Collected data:
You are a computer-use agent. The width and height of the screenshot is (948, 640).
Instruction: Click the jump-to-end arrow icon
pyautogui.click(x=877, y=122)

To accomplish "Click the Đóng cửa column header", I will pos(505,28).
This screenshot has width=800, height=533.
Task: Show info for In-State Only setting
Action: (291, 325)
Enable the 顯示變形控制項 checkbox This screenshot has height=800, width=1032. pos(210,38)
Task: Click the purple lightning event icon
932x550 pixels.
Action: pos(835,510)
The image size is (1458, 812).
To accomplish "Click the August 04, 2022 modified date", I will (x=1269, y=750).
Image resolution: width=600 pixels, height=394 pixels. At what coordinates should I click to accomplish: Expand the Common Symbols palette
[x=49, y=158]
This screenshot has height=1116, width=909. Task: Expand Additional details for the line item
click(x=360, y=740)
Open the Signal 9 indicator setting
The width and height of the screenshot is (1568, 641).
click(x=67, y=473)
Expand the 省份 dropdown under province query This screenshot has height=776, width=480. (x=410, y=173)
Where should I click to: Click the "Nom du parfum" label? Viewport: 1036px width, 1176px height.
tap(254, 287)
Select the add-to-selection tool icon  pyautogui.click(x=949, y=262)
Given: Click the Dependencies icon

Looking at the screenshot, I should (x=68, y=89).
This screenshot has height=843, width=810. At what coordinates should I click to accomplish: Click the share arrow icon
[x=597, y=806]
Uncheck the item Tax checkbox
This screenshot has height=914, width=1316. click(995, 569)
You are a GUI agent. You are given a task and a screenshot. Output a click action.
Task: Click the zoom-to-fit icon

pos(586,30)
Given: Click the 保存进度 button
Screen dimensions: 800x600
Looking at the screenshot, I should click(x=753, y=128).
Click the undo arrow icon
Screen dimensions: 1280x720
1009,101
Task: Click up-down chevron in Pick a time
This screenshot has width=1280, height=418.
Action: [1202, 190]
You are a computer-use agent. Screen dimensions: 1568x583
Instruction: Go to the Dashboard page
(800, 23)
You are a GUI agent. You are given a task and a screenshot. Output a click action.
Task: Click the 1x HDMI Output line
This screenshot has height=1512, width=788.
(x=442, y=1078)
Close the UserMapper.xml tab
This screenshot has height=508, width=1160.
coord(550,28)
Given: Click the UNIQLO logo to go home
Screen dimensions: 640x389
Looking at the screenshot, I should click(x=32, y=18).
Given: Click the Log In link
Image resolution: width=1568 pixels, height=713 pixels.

Task goal: Print the data above exactly as it reads.

Output for this exercise:
You are a computer-use agent. The width and height of the screenshot is (948, 640).
Instruction: Click the jump-to-end arrow icon
pyautogui.click(x=877, y=122)

To accomplish "Click the Đóng cửa column header", I will pos(505,28).
This screenshot has width=800, height=533.
Task: Show info for In-State Only setting
Action: (291, 325)
Enable the 顯示變形控制項 checkbox This screenshot has height=800, width=1032. pos(210,38)
Task: Click the purple lightning event icon
932x550 pixels.
Action: pos(835,510)
The image size is (1458, 812).
To accomplish "Click the August 04, 2022 modified date", I will (x=1269, y=750).
Image resolution: width=600 pixels, height=394 pixels. At what coordinates should I click to accomplish: Expand the Common Symbols palette
[x=49, y=158]
This screenshot has height=1116, width=909. Task: Expand Additional details for the line item
click(x=360, y=740)
Open the Signal 9 indicator setting
The width and height of the screenshot is (1568, 641).
click(x=67, y=473)
Expand the 省份 dropdown under province query This screenshot has height=776, width=480. (x=410, y=173)
Where should I click to: Click the "Nom du parfum" label? Viewport: 1036px width, 1176px height.
tap(254, 287)
Select the add-to-selection tool icon  pyautogui.click(x=949, y=262)
Given: Click the Dependencies icon

Looking at the screenshot, I should (x=68, y=89).
This screenshot has height=843, width=810. At what coordinates should I click to accomplish: Click the share arrow icon
[x=597, y=806]
Uncheck the item Tax checkbox
This screenshot has height=914, width=1316. click(995, 569)
You are a GUI agent. You are given a task and a screenshot. Output a click action.
Task: Click the zoom-to-fit icon

pos(586,30)
Given: Click the 保存进度 button
Screen dimensions: 800x600
Looking at the screenshot, I should click(x=753, y=128).
Click the undo arrow icon
Screen dimensions: 1280x720
1009,101
Task: Click up-down chevron in Pick a time
This screenshot has width=1280, height=418.
Action: [1202, 190]
You are a computer-use agent. Screen dimensions: 1568x583
Instruction: Go to the Dashboard page
(800, 23)
You are a GUI agent. You are given a task and a screenshot. Output a click action.
Task: Click the 1x HDMI Output line
This screenshot has height=1512, width=788.
(x=442, y=1078)
Close the UserMapper.xml tab
This screenshot has height=508, width=1160.
coord(550,28)
Given: Click the UNIQLO logo to go home
Screen dimensions: 640x389
Looking at the screenshot, I should click(x=32, y=18).
Given: Click the Log In link
Image resolution: width=1568 pixels, height=713 pixels.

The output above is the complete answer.